==== Data to use
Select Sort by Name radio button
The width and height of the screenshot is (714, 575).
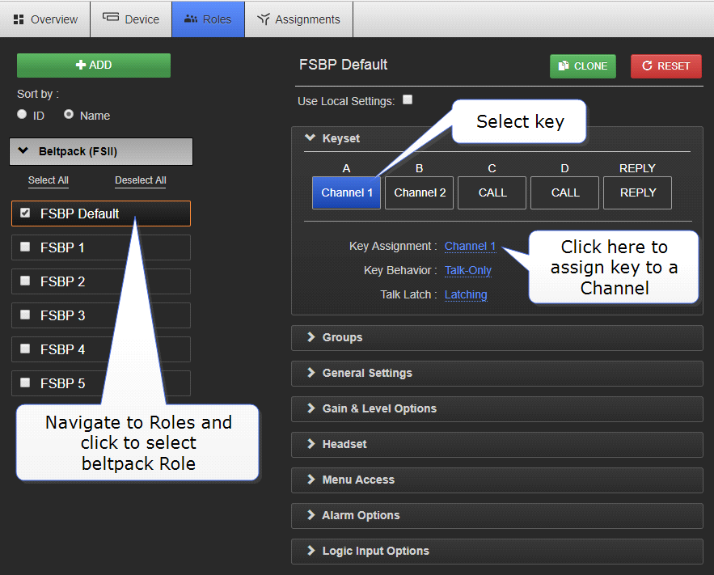(x=69, y=115)
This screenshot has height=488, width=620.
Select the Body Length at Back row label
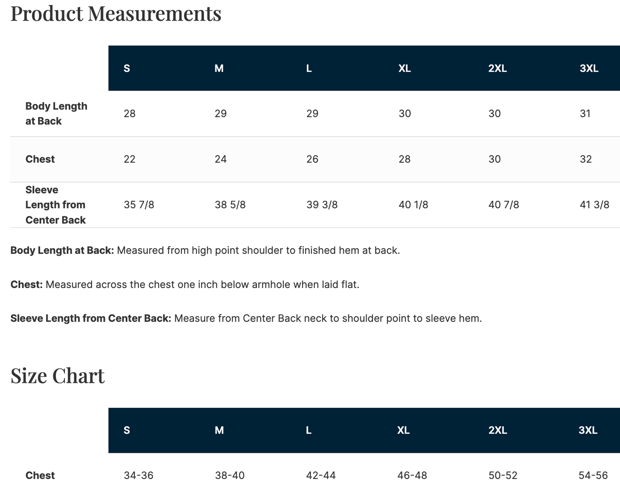tap(56, 114)
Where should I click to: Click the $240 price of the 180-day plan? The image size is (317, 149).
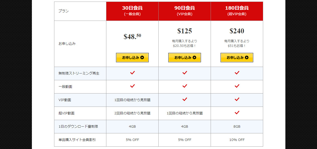237,31
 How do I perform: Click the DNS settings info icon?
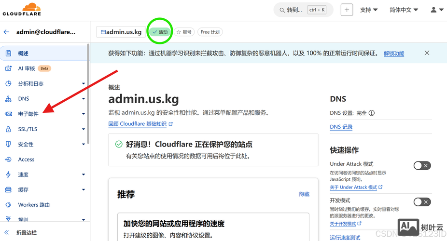point(372,113)
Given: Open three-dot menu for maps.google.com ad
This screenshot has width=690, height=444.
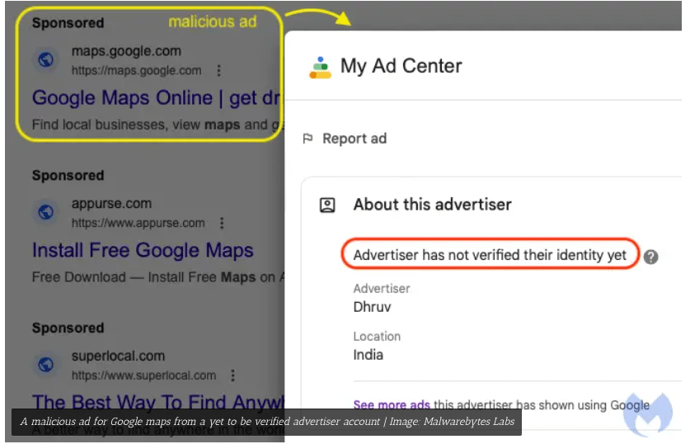Looking at the screenshot, I should 218,71.
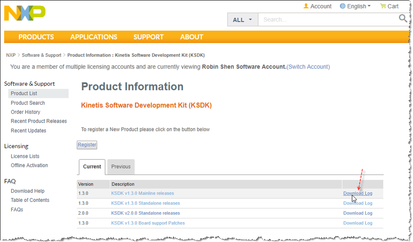
Task: Click the Switch Account link
Action: (x=308, y=67)
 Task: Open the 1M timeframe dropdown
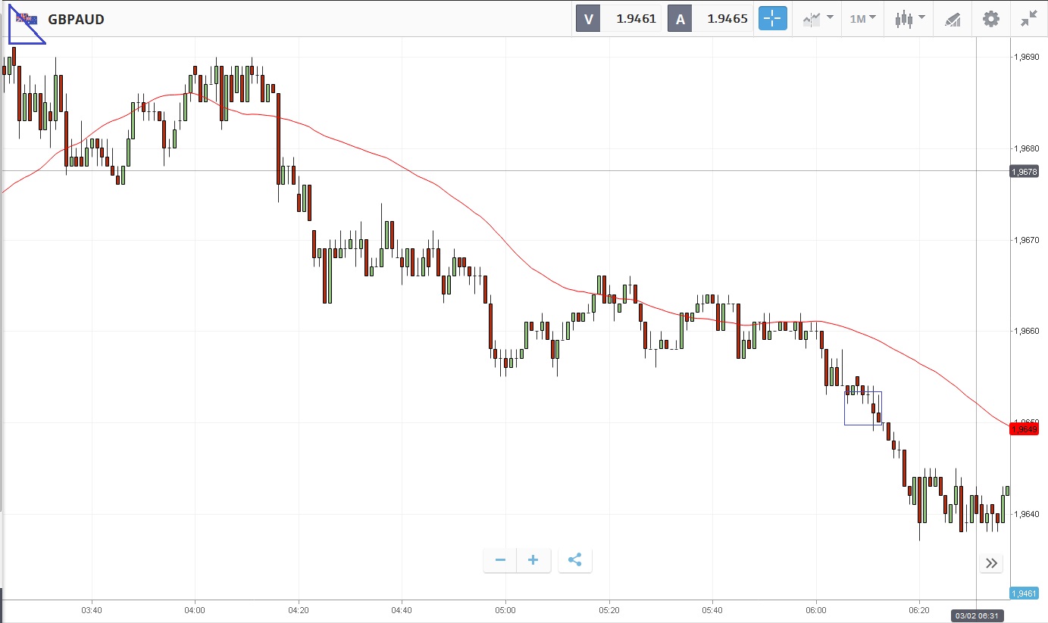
========
> **What you will do**: Reproduce the listing above word for word, omitting the pictures.

> **Task result**:
Select Sort by Name radio button
The width and height of the screenshot is (714, 575).
(x=69, y=115)
This screenshot has height=488, width=620.
Select the Body Length at Back row label
tap(56, 114)
Where should I click to: Click the $240 price of the 180-day plan? The image size is (317, 149).
237,31
 How do I perform: Click the DNS settings info icon?
point(372,113)
Given: Open three-dot menu for maps.google.com ad
This screenshot has width=690, height=444.
Looking at the screenshot, I should 218,71.
Task: Click the Switch Account link
Action: (x=308, y=67)
 Task: Open the 1M timeframe dropdown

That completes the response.